How All Ghillied Up Changed Call of Duty Forever – Art of the Level
Estimated reading time: 16 minutes
Developer Infinity Ward changed first-person shooters forever when it launched Call of Duty 4: Modern Warfare in 2007. Set on the frontlines of a politically murky war, its adrenaline-fueled action set pieces redefined campaign design for an entire generation. But while levels like Crew Expendable and Charlie Don’t Surf channelled the trademark intensity of Call of Duty’s World War 2 days, one mission set the series’ rulebook ablaze and threw it out of the window. It was called All Ghillied Up.
Unfolding amongst the ghostly remains of post-Chernobyl Pripyat, All Ghillied Up is a sniper mission that embraces patience and precision. Its Metal Gear Solid-inspired stealth sensibilities mark a significant shift in gears not just for Modern Warfare’s story, but the entire Call of Duty franchise.
To find out how All Ghillied Up was put together IGN spoke to designer Mohammad Alavi, who created the mission alongside colleagues at Infinity Ward. With his insight, we examine how All Ghillied Up makes use of custom artificial intelligence, combat puzzles, and tense scripted sequences to create a heart-stopping mission behind enemy lines.
For the first few games in the series, Call of Duty was pretty much all action, all of the time. Developer Infinity Ward built its first game in the Quake 3 Arena engine, and it’s not hard to see traces of Quake bleeding through in those rapid-paced 1940s shootouts. But by Call of Duty 4, Infinity Ward was exploring new methods with which to deliver its trademark intensity. By filtering the story through a more cinematic lens, the studio was able to shift the atmosphere of the campaign from mission to mission. The first clear example of this comes with Death From Above, a chillingly detached aerial mission witnessed entirely through the monochrome targeting display of an AC-130 gunship. But it’s Modern Warfare’s thirteenth mission that would truly change the series forever.

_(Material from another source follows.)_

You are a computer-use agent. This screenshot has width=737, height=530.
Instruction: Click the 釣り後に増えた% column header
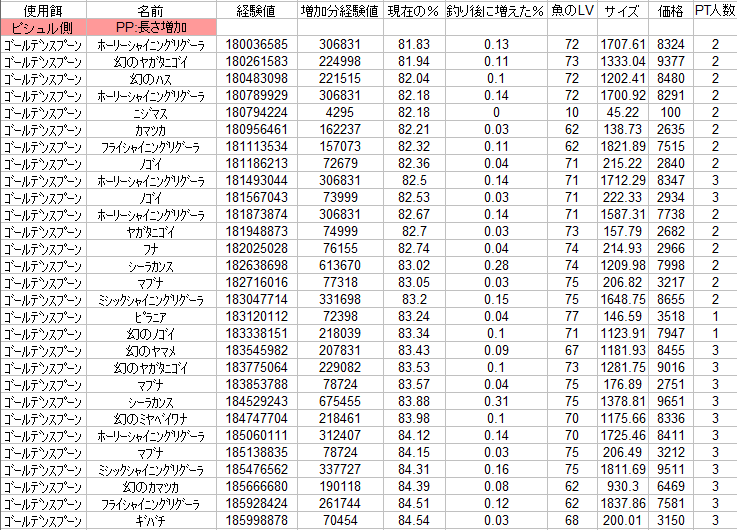(495, 10)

All Ghillied Up puts players into the boots of John Price, the moustachioed SAS captain who until this moment was only ever a non-player character. Told through flashback, the mission’s events see a young Price and his superior, Captain MacMillan, head to the ruins of Pripyat, the Ukrainian city devastated by the Chernobyl disaster. There they must assassinate Imran Zakhaev, a Russian arms dealer and Modern Warfare’s shadowy antagonist. But before they can set up their sniper nest, the duo must first work their way through a number of stealth-driven gameplay sequences in order to cross the enemy-occupied town. It’s a design that, back in 2007, was worlds apart from anything Call of Duty had ever done before.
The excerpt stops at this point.